● Problem description
For each record, copy the text exactly and omit any picture it holds.

----------------------------------------

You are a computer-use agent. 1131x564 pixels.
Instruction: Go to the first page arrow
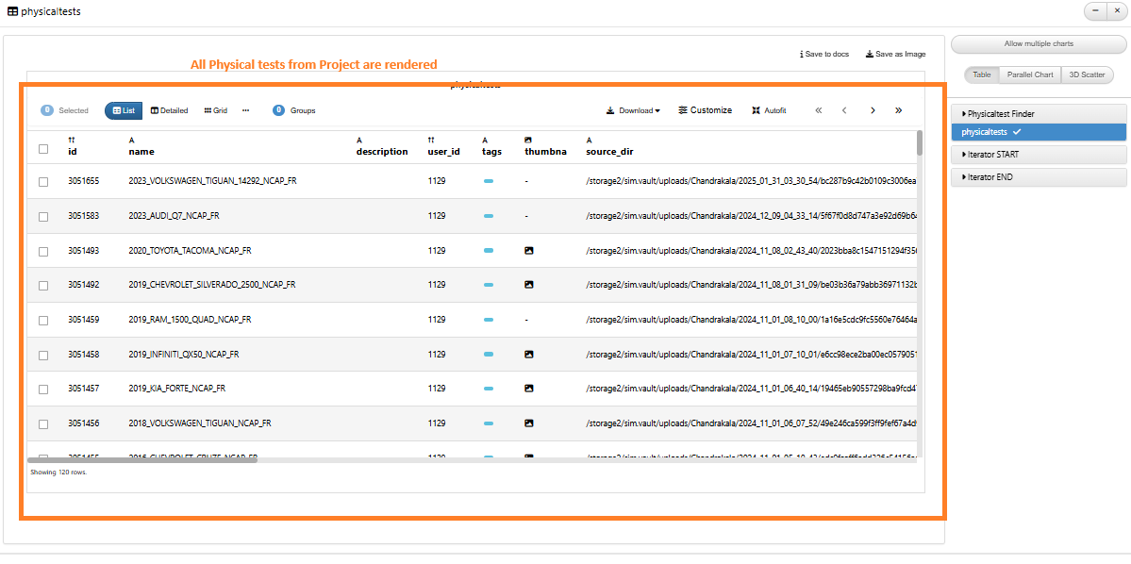[818, 110]
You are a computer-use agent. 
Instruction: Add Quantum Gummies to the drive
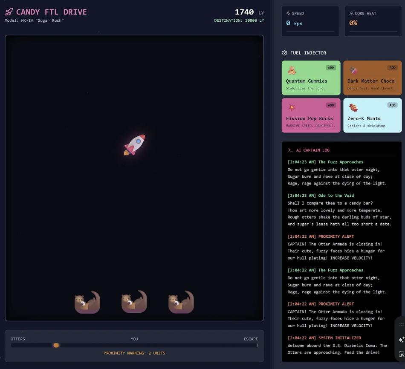(x=331, y=68)
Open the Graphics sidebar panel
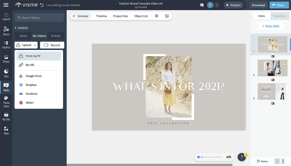 click(6, 45)

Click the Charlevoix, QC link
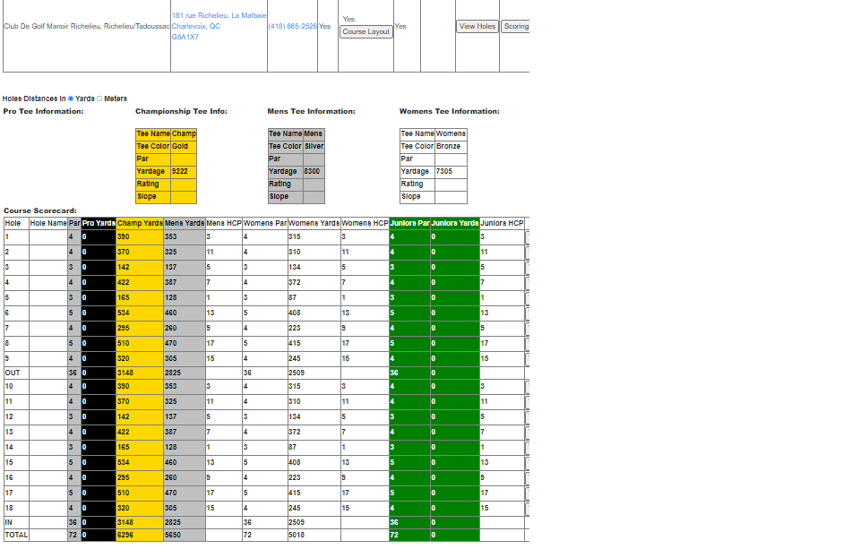(x=196, y=26)
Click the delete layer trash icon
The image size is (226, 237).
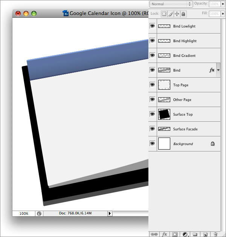[x=215, y=234]

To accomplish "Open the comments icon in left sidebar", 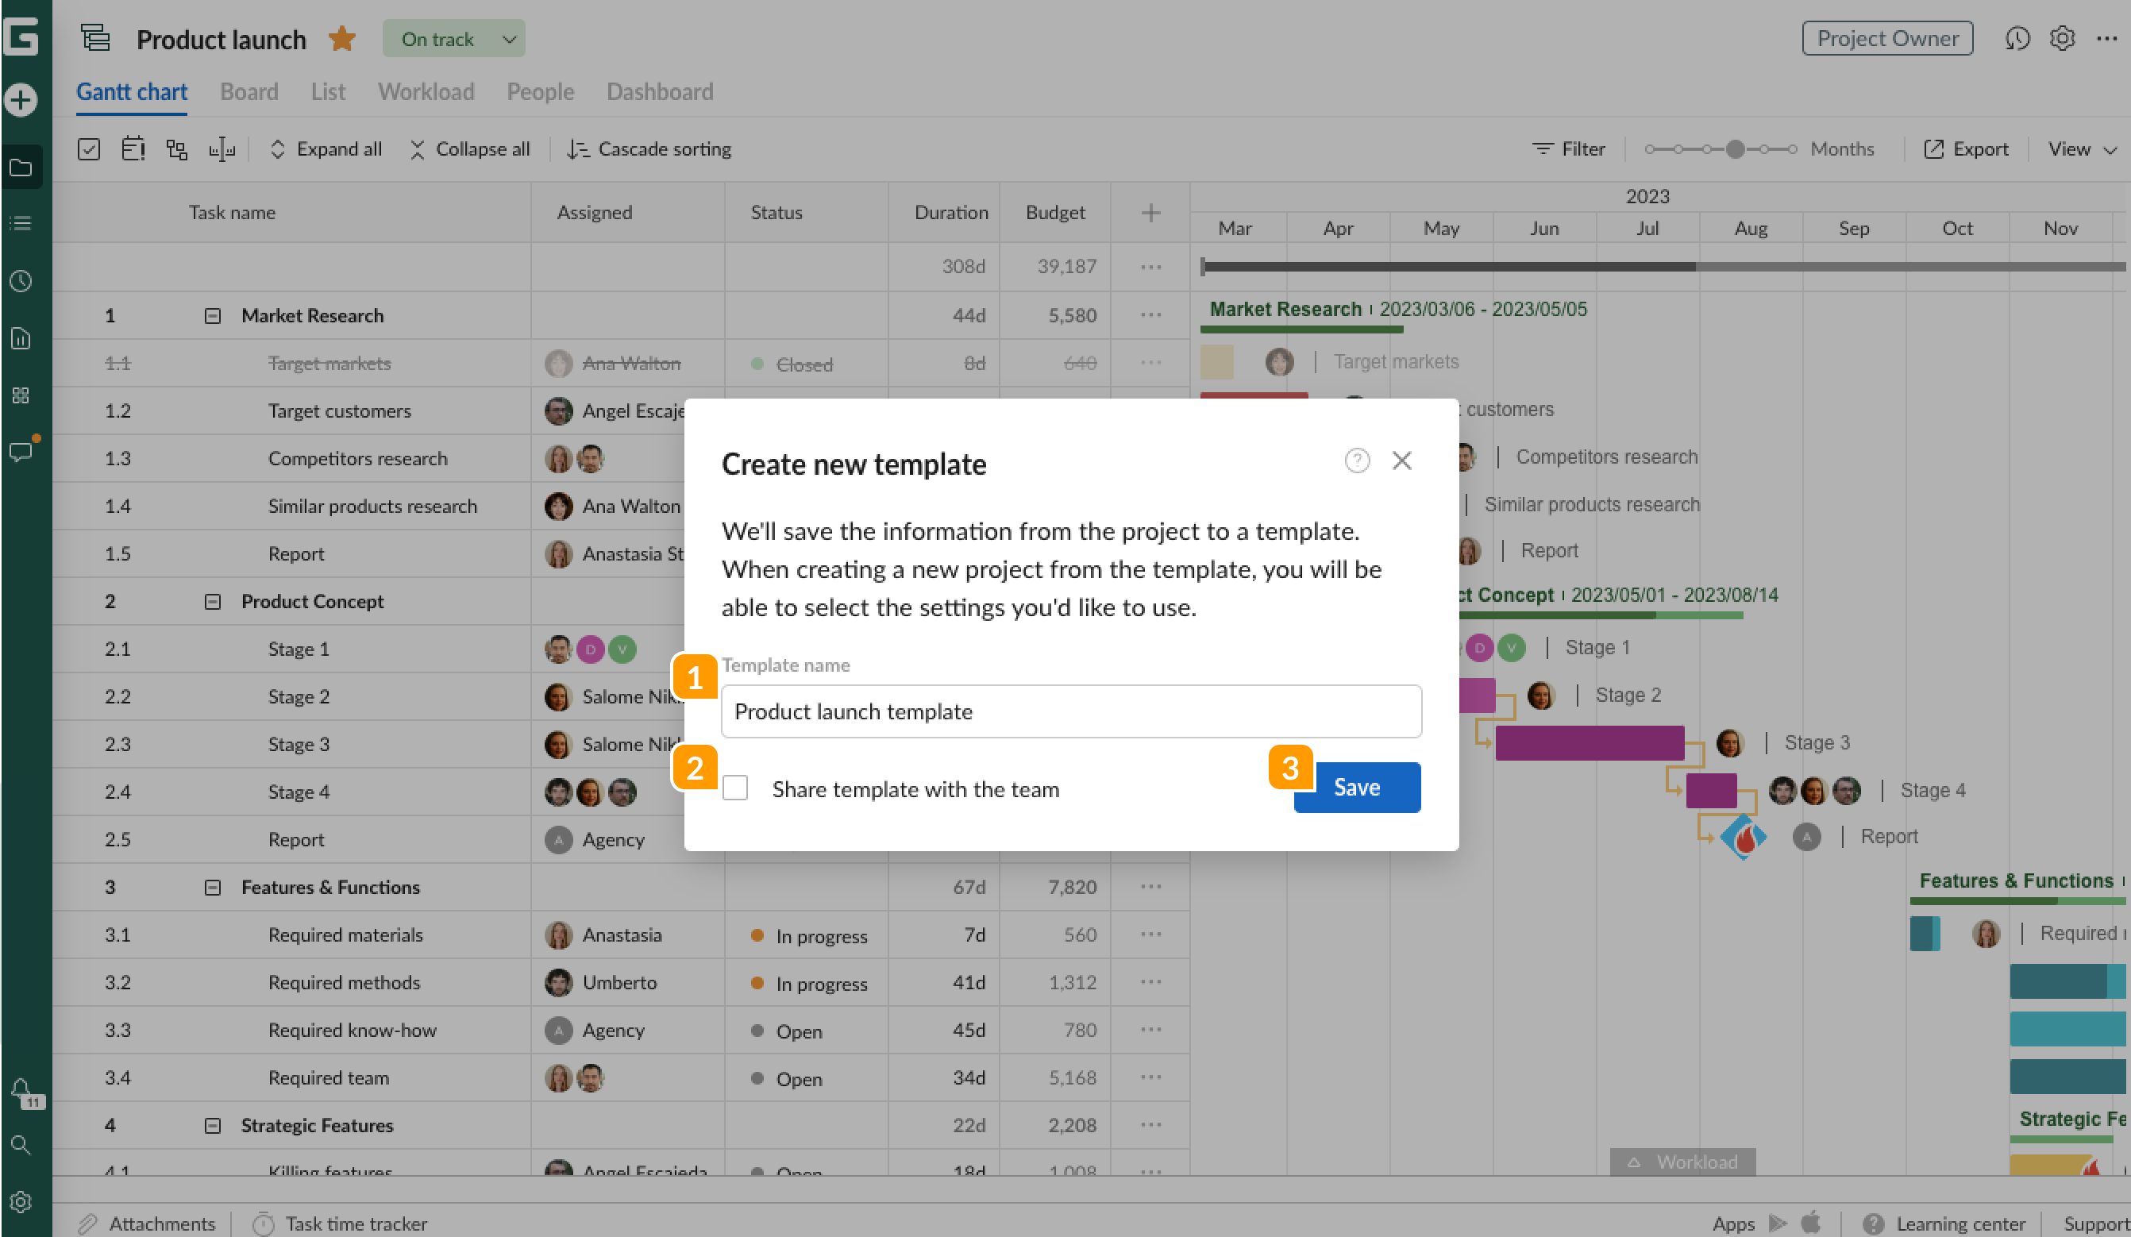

----------------------------------------

● Expected output
You are a computer-use agent. 1131x564 pixels.
Instruction: Go to the first page arrow
[818, 110]
You are a computer-use agent. 
Instruction: Add Quantum Gummies to the drive
(x=331, y=68)
Open the Graphics sidebar panel
 click(6, 45)

Click the Charlevoix, QC link
(x=196, y=26)
Click the delete layer trash icon
The image size is (226, 237).
[x=215, y=234]

To accomplish "Open the comments icon in left sidebar", 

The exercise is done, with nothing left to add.